— BEGIN Input material —

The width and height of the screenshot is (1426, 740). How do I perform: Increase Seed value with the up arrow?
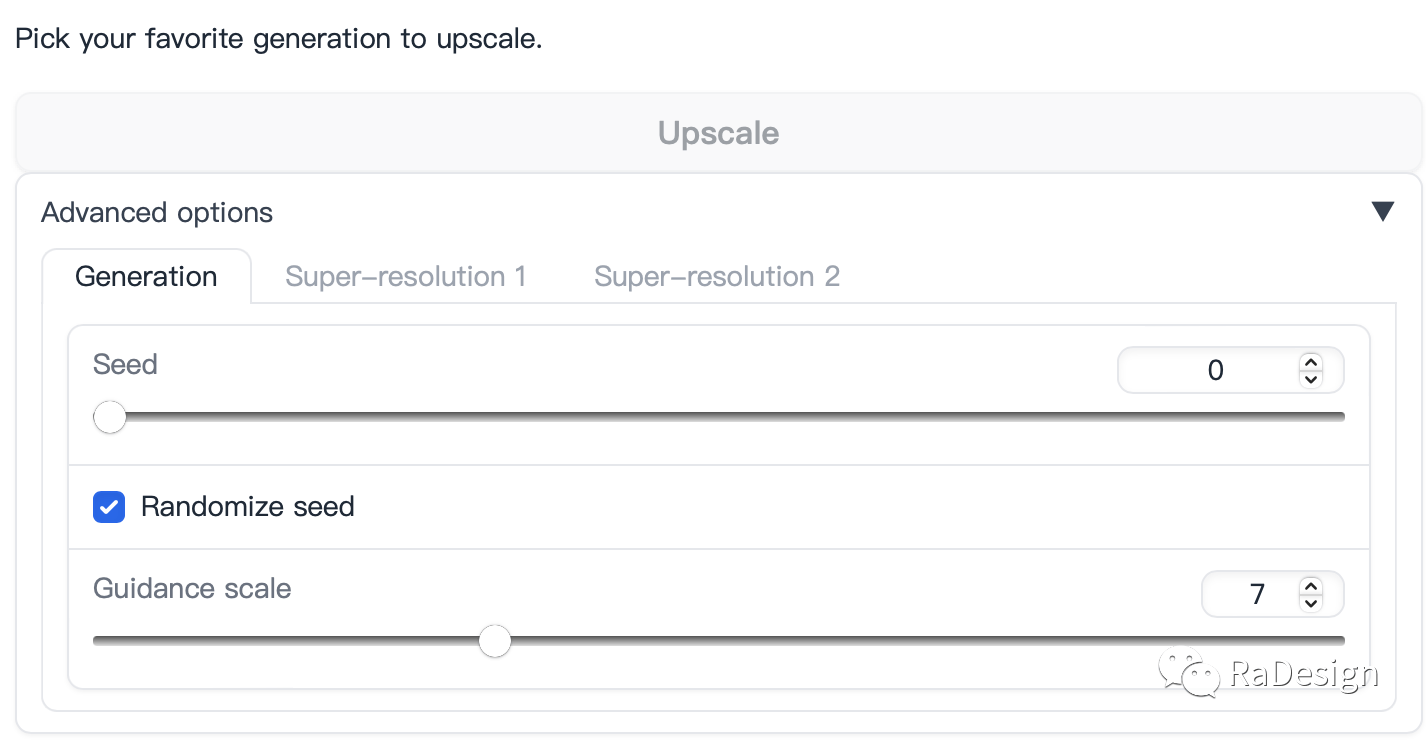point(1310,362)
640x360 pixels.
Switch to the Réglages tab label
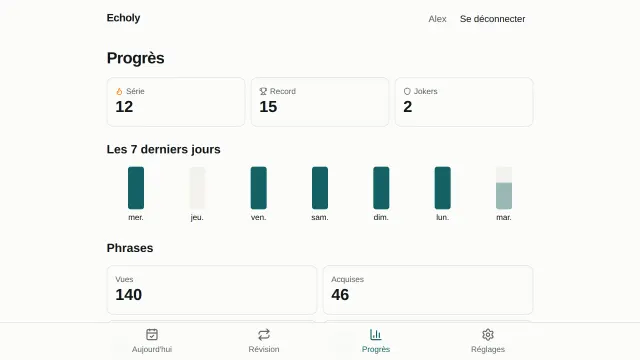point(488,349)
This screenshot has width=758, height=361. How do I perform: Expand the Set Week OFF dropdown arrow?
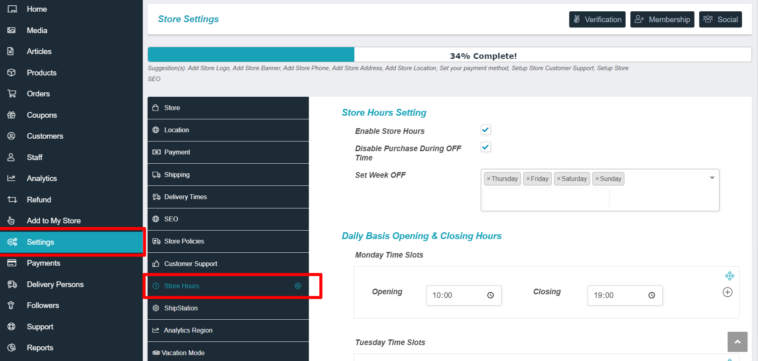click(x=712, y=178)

— END Input material —

**Directive**
Can you return everything from the line containing "640x360 pixels." down to the end of the records, copied word for word with the pictures left out?

**Finished answer**
640x360 pixels.
Switch to the Réglages tab label
point(488,349)
This screenshot has width=758, height=361. How do I perform: Expand the Set Week OFF dropdown arrow?
click(x=712, y=178)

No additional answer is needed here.